500-Word Contest Entry
By Thomas Keyes
May 12, 2007

On April 30, 1945, Adolf Hitler and his mistress, Eva Braun, committed suicide by ingesting cyanide capsules and shooting themselves.  Hitler’s subalterns drenched their bodies in gasoline and set them afire.  Hitler had already dictated his last will and testament.  Only two days earlier, Benito Mussolini and his mistress, Clara Petacci, were shot by Italian communists who had captured them.  Their bodies were hanged upside-down in a piazza in Milan and butchered by the mob.  The war was lost.  The Allies had won.  The Axis had failed.

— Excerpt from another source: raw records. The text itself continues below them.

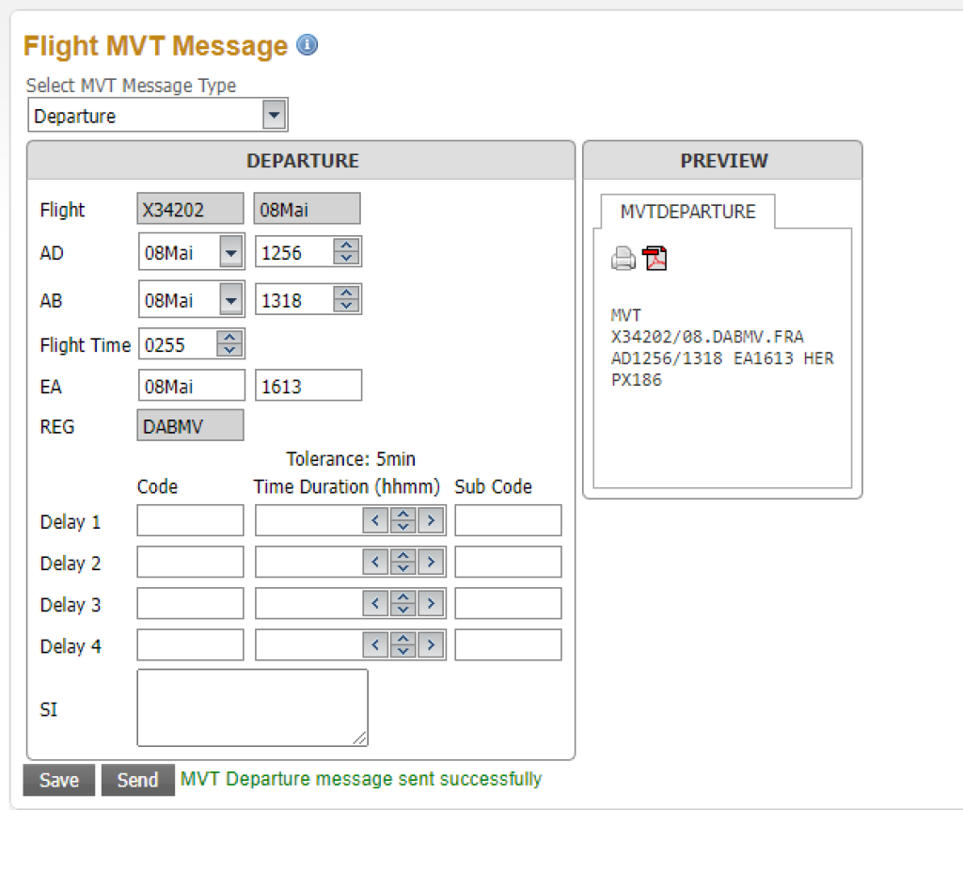Expand the AB date dropdown
963x873 pixels.
pos(230,300)
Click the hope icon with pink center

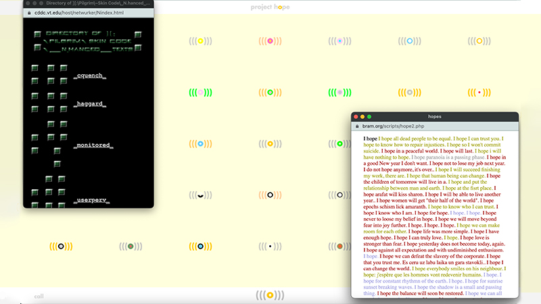(x=270, y=41)
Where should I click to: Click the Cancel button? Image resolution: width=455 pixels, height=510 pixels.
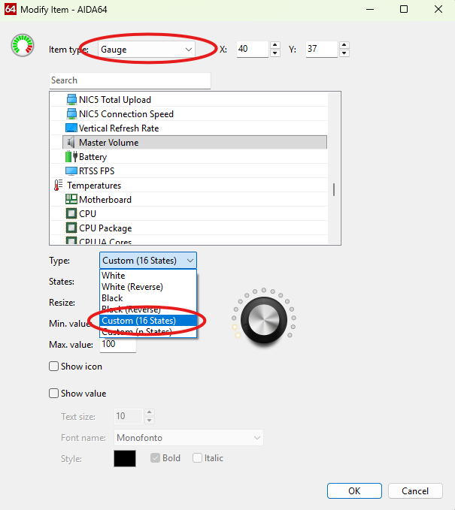(415, 490)
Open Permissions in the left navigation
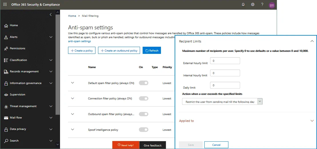This screenshot has height=149, width=317. point(17,48)
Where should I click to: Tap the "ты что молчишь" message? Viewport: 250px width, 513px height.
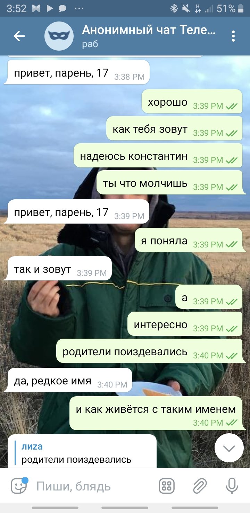[x=169, y=183]
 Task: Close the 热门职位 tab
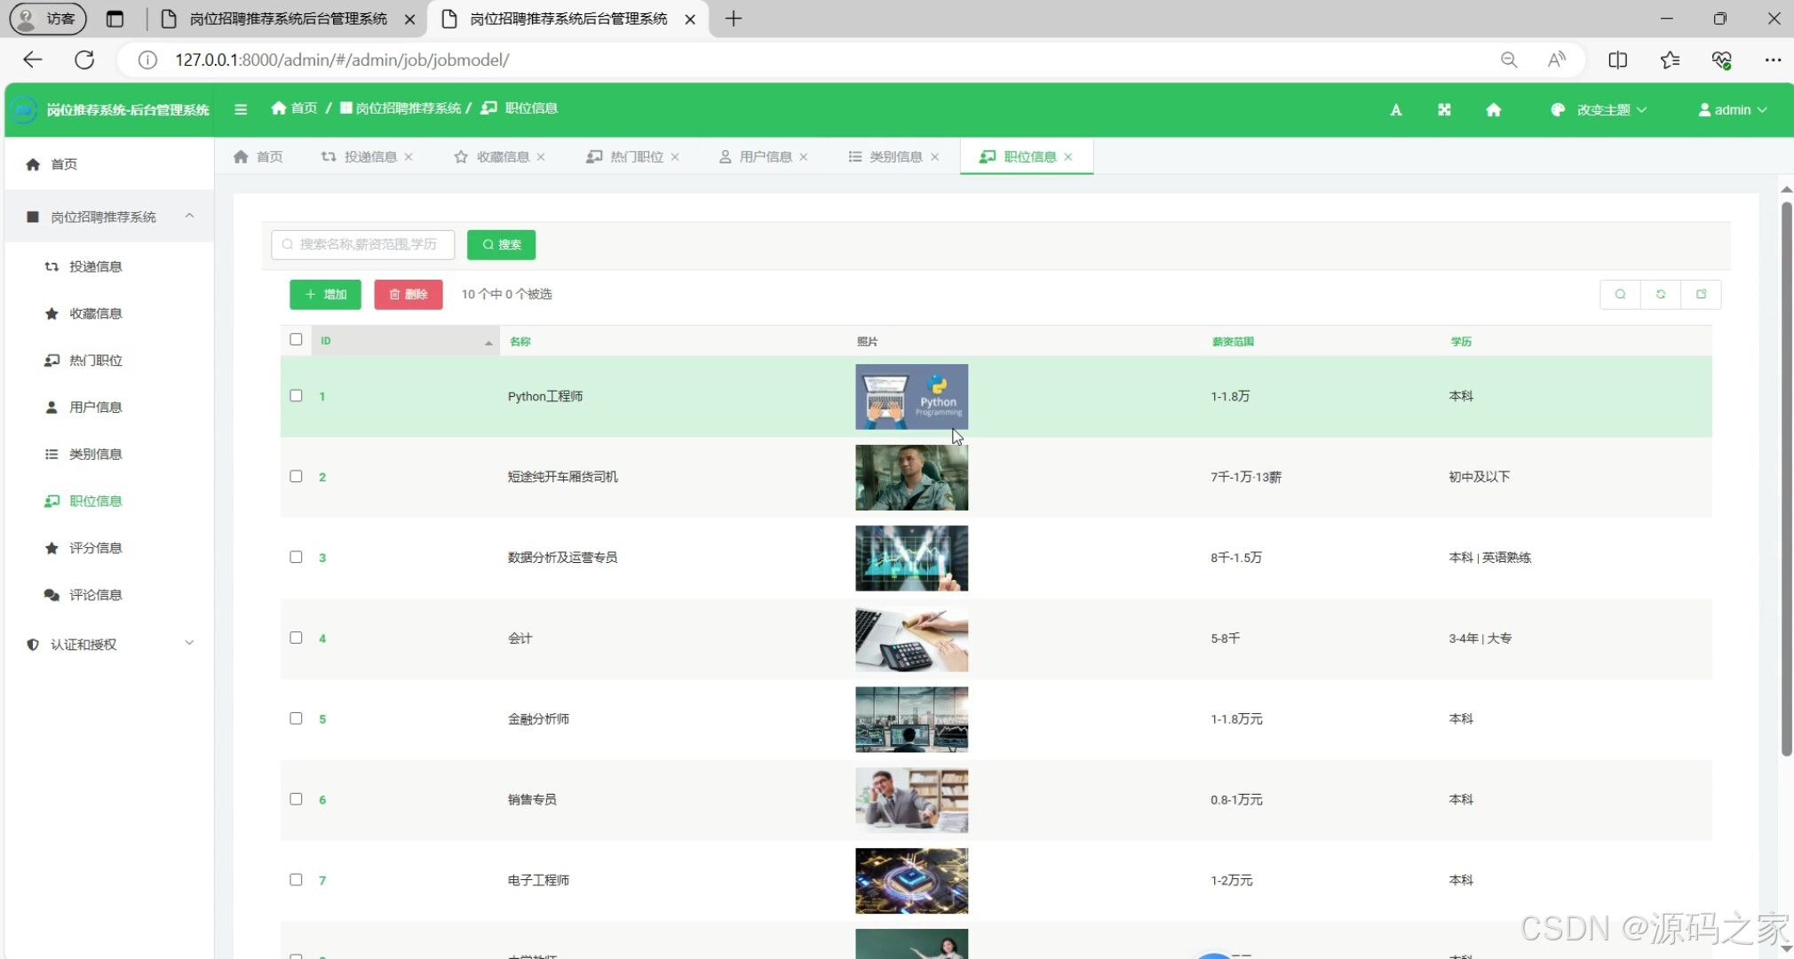[675, 156]
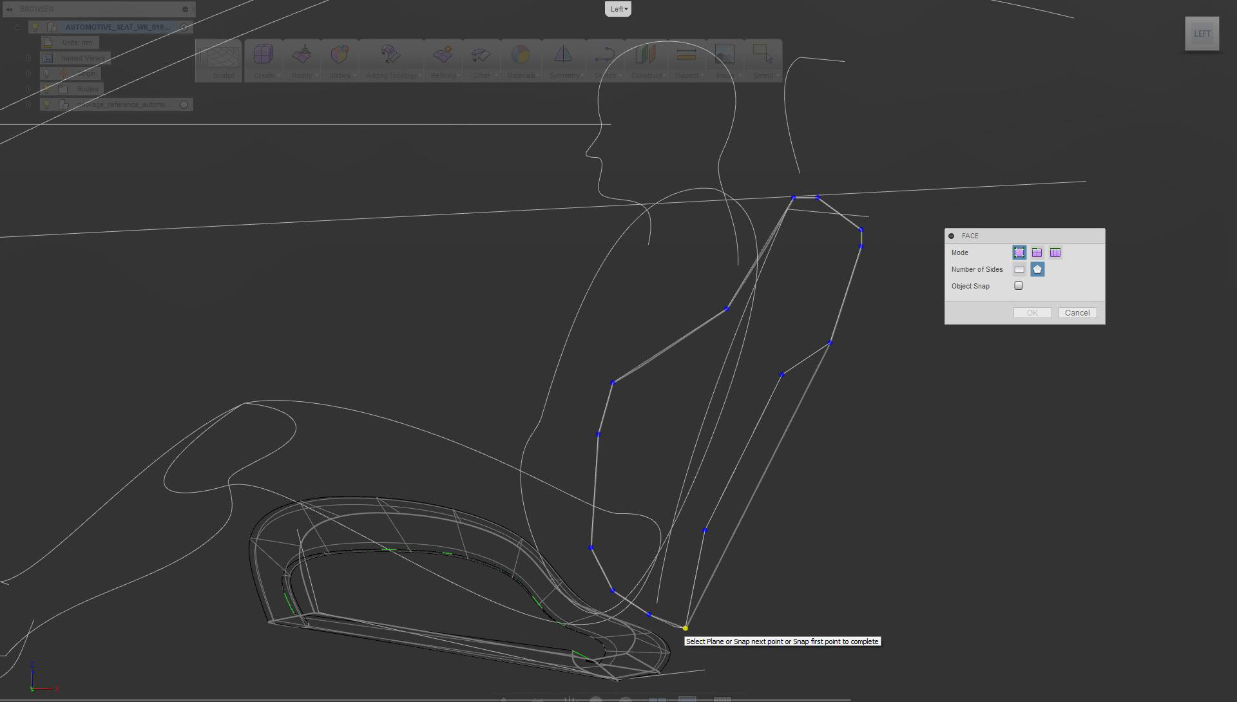1237x702 pixels.
Task: Open the Left view dropdown
Action: [617, 9]
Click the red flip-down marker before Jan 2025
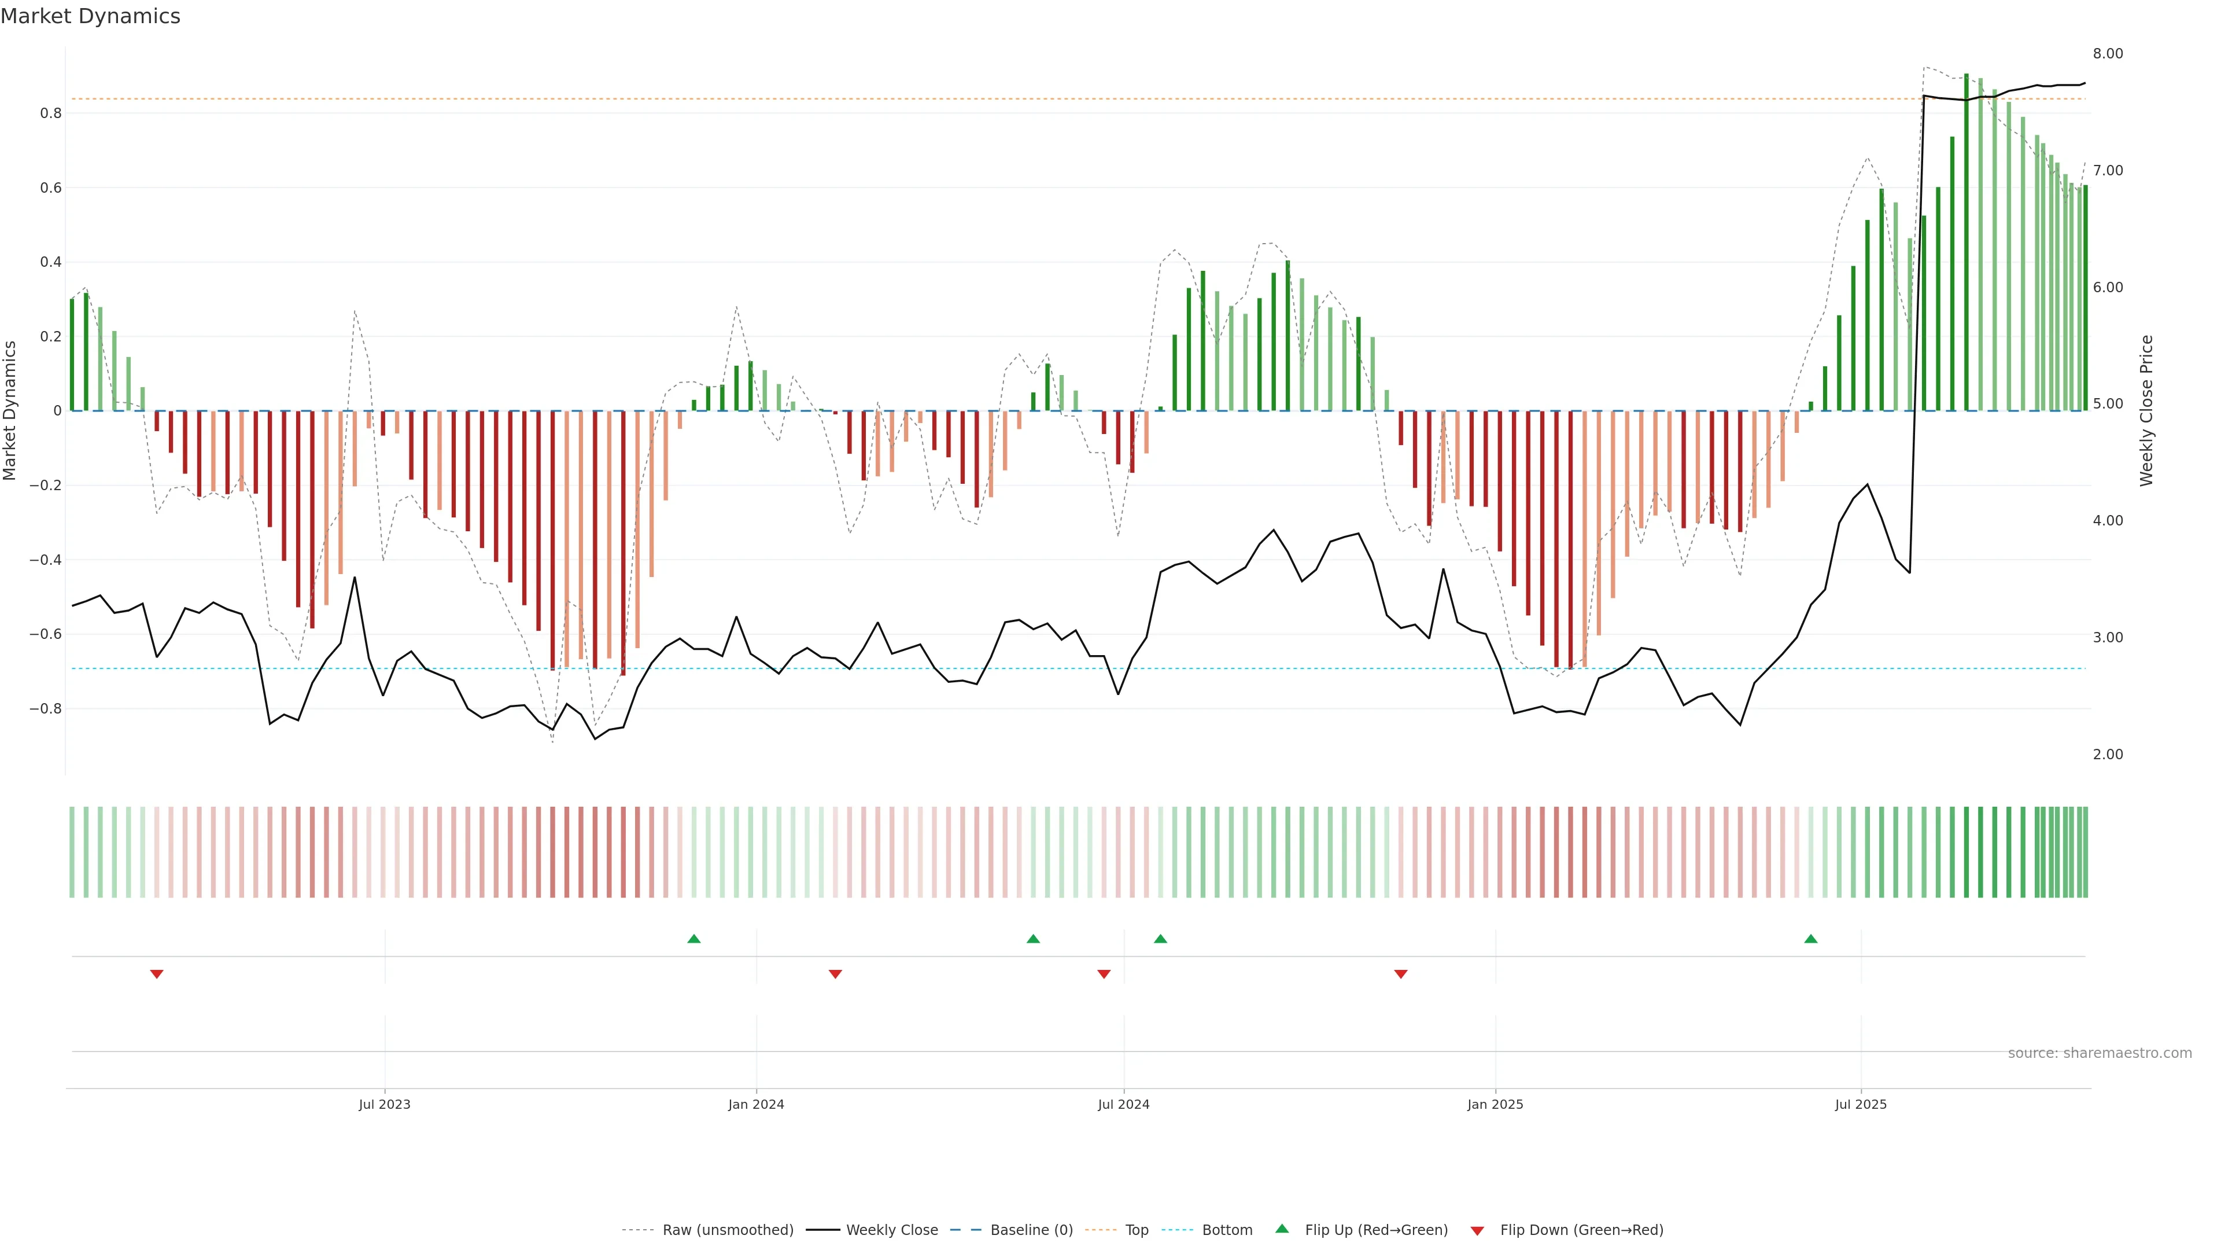The height and width of the screenshot is (1250, 2221). tap(1401, 974)
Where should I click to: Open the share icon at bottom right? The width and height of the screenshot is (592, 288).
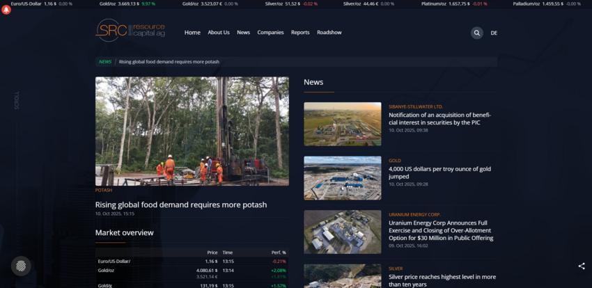tap(582, 266)
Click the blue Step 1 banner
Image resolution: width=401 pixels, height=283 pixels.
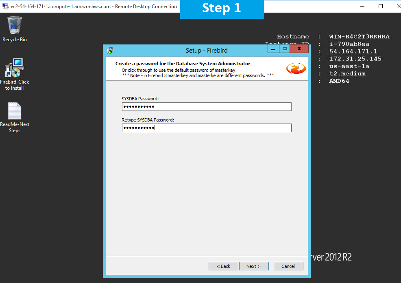click(x=222, y=9)
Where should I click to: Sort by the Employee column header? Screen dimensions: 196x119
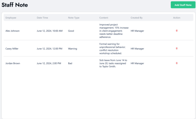click(x=11, y=18)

A few days later, on May 8, now known as VE Day, victory in Europe was celebrated by the Allies.  On August 14, VJ Day also would be celebrated, commemorating the victory over Japan.

But the most signal day of all was the day that the German Führer and his mistress took their own lives, a day when the Russian-Byelorussian forces, led by Marshal Georgi Zhukov, were within blocks of the Führerbunker, the bomb shelter where Hitler spent most of the war, far removed from the bombings and shootings, the wounded and the dying, the fatigue, the famine and the cold.

Hitler had enjoyed stunning successes as he knocked over European nations like so many dominoes:  Austria, Czechoslovakia, Poland, Denmark, Norway, Belgium, Netherlands, France, Hungary, Romania, Yugoslavia, Albania and Greece.  But what he really thirsted after was the USSR.  He had declared this in his book, Mein Kampf, dictated by him in prison long before his rise to power.  Hitler considered Slavic people inferior to Germans, and planned merely to enslave however many remained after the conquest he envisioned.

Ironically, Josef Stalin, the supreme ruler of the USSR, was not Russian at all, and not even Slavic, but of course such considerations were immaterial.  It wouldn’t have made a difference to Hitler who lived in in the USSR.  He had his sights set on the fertile lands of the Ukraine, and on a country where factories and assembly lines were already functioning.  He disdained to conquer underdeveloped Africa, where Germany had a foothold in the Cameroons.

Hitler professed to hate Communism, but in retrospect, it’s hard to see much difference between the social systems in place in both countries.  The rule was give your all for the state, and expect little in return.  Had Hitler made himself the ally of Stalin, instead of his enemy, there’s no telling what heights they might have ascended.  Fortunately for us today, neither Hitler nor Stalin even considered such an alliance.  Each man wanted all for himself.

Reading about the war in Russia, one can hardly believe the carnage that took place.  Twenty-seven million citizens of the USSR were slain in what was the greatest genocide in history.

The war in the east became a duel between Hitler and Stalin.  At first, the German onslaught seemed inexpugnable, but little by little, the USSR began to turn the tide, repulsing the Germans and driving them back through Poland and Czechoslovakia, all the way to Berlin.

When he finally admitted all was lost, he killed himself.